===== Source material =====

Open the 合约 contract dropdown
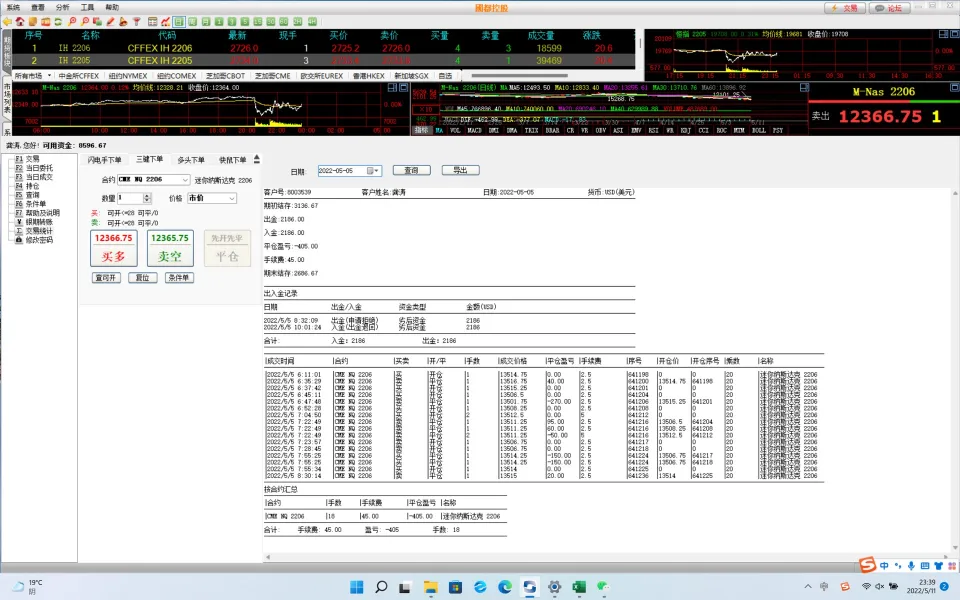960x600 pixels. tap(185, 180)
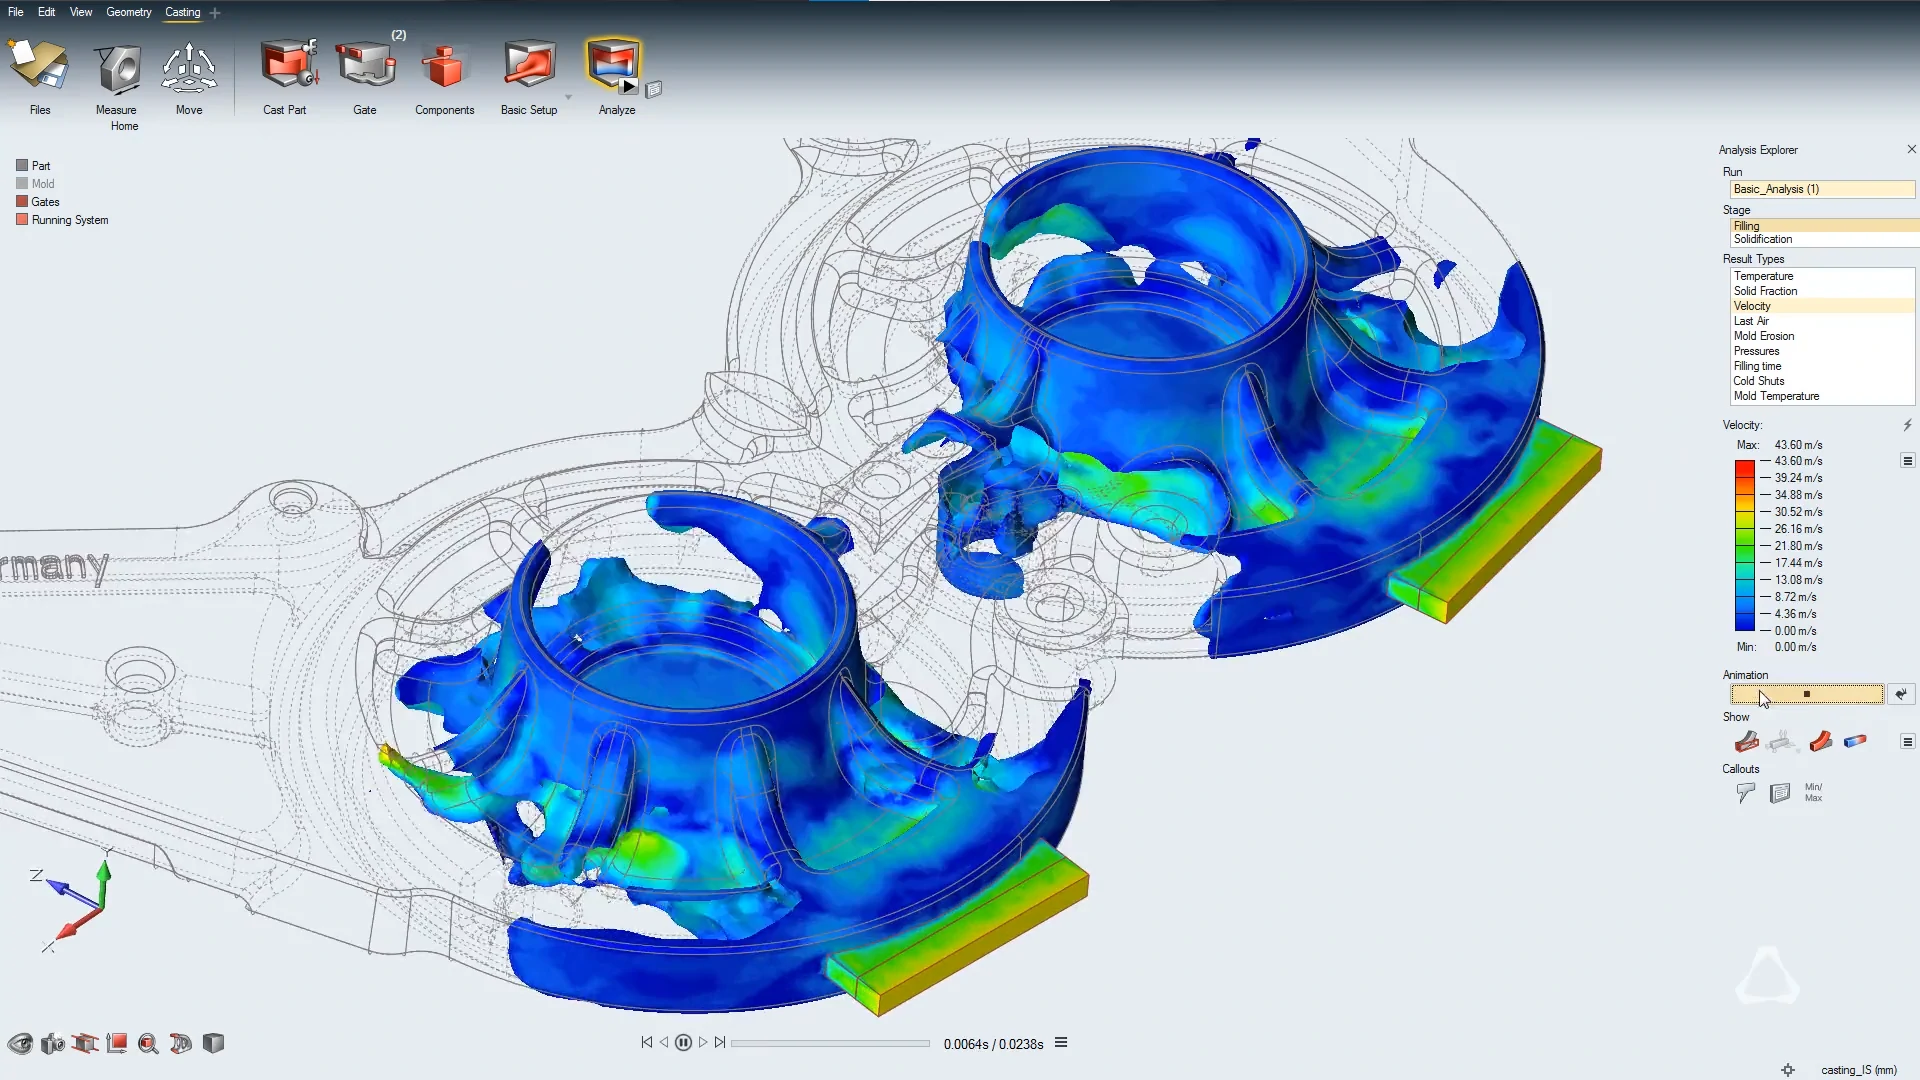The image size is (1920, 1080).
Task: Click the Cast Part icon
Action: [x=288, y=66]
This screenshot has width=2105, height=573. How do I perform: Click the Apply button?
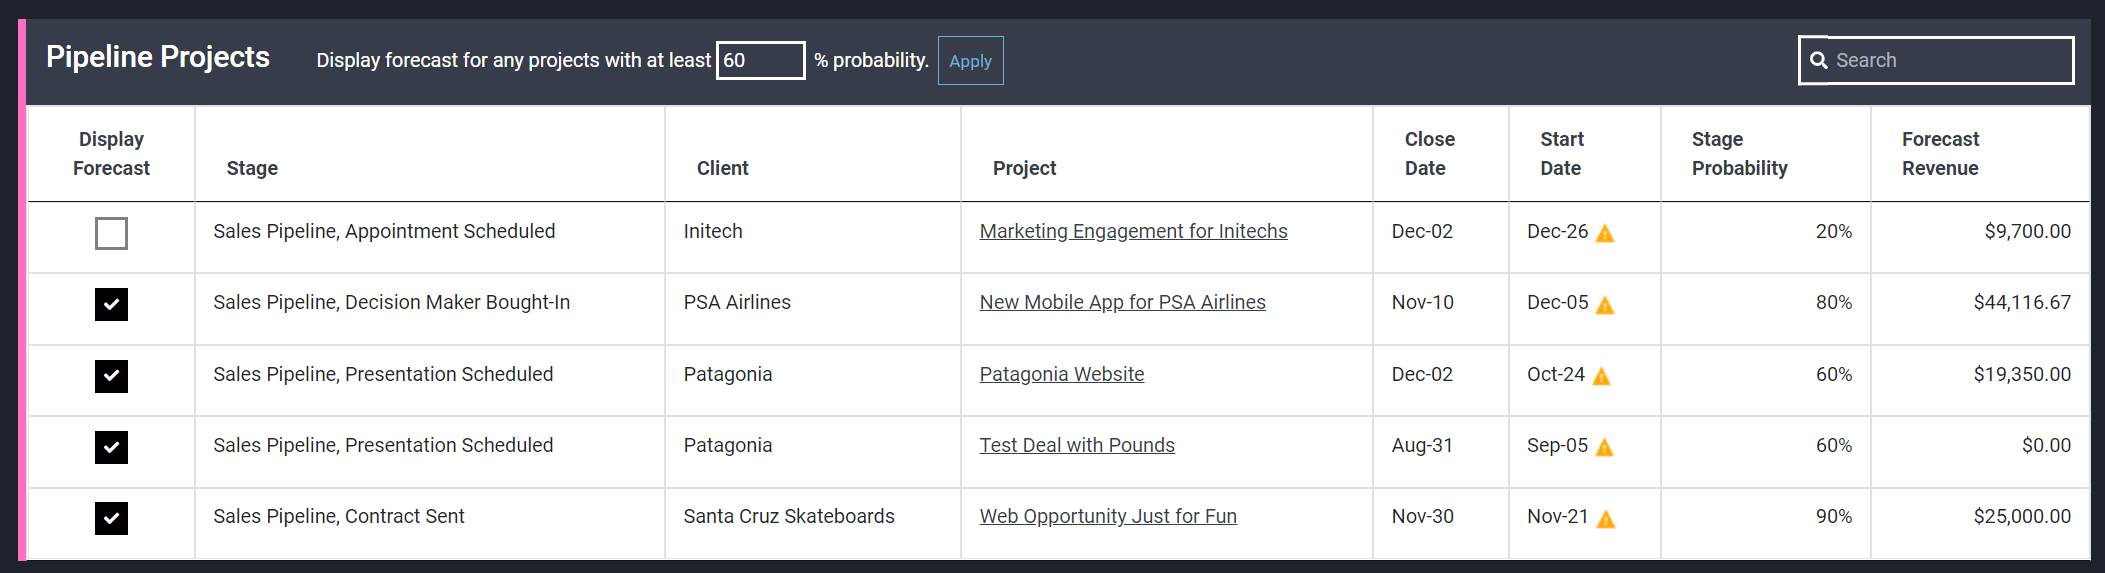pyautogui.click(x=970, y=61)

=====

### Exercise goal
Can you retype every record above exactly, leaving out the pictures?

### Answer section
Open the 合约 contract dropdown
960x600 pixels. tap(185, 180)
The image size is (1920, 1080).
Task: Click the Cast Part icon
Action: [x=288, y=66]
This screenshot has width=2105, height=573. How do I perform: Click the Apply button?
pyautogui.click(x=970, y=61)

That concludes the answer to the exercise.